The next morning at dawn, an anxious Tim pinpointed her location:
"After spending a night out, I about died when I found her eating a dove on a rooftop! She had done it - she made the cut!"
No one expected her to catch prey this soon in her training! We had predicted six months, not six weeks, before a capture. She had indeed made the cut with this wild dove, one of the most challenging of quarry for any falcon. Tim wrote:
"I was teaching her to crawl, and she entered a marathon. Although captive, and not able to hunt, Liberty took on the deadly mindset of an adult peregrine. All she had needed was airtime to put it all together."
Liberty wasn't interested in coming to Tim, but he stuck with her throughout the afternoon. She took to the air and ate up the sky. He followed her with telemetry but never actually saw her again that day. She was far too high in the big blue, riding the clouds. Only the punctuated electronic beep, faint and ethereal, coming from the receiver in Tim's hand was evidence that she still existed. Her indomitable attitude, never lacking strength, had irrevocably morphed to the next level. It was time for her to return to the wild.
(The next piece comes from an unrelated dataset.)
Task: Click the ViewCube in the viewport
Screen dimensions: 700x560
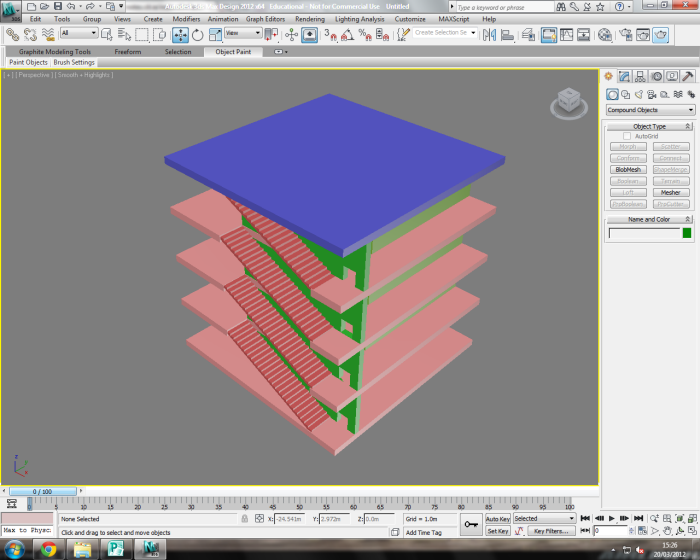Action: [567, 101]
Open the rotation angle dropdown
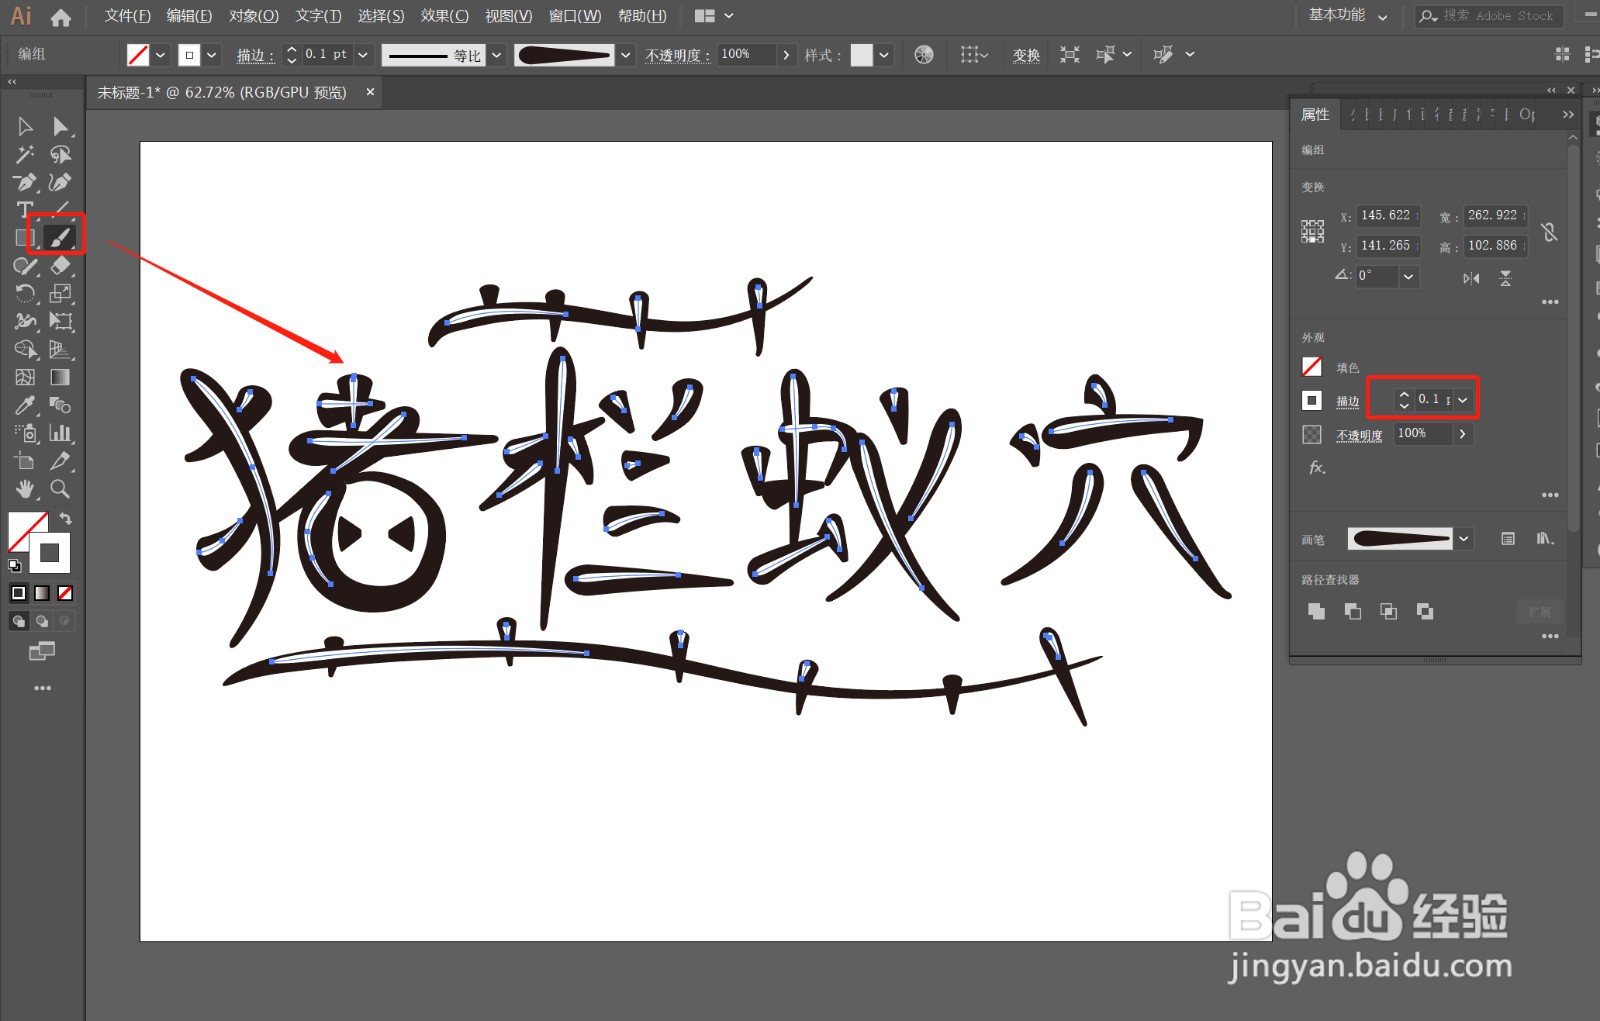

Tim was lucky to reunite with her the following day and again, for one last time, hold her on his gloved hand. He removed the radio transmitter and other falconry equipment in preparation for her release.
Flight to Freedom
I had the honor of setting Liberty free at her birthplace in Echo Canyon on Camelback Mountain a few days later. True to the spirit she had shown all along, Liberty courageously faced a wild prairie falcon that came in to express its territorial rights. Where most newly released falcons would have slunk away, Liberty stood her ground and even pushed back a bit in the air. The prairie falcon seemed perplexed by the confident newcomer and hung back. Then Liberty swung out of Echo Canyon, out of our view, and flew into her future on confident wings.
Through the long process preparing for her release, this peregrine had contact with many people - Field Services, Rescue and Transport, Daily Care, and Medical Services volunteers, veterinarians, and Tim, the person who knew her most intimately. Even though he couldn't be at the release due to family obligations, Tim was insistent that we not delay in returning her to the wild. His parting thoughts, those of a nervous teacher at graduation, spoke for us all.
"Today, I have only one wish for her - that she catches one more dove. If she can catch the next one, the others will follow. I am both thrilled, and terrified. I'll miss her, but there is only one place for Liberty - she made that clear. Today, we give her a shot at it."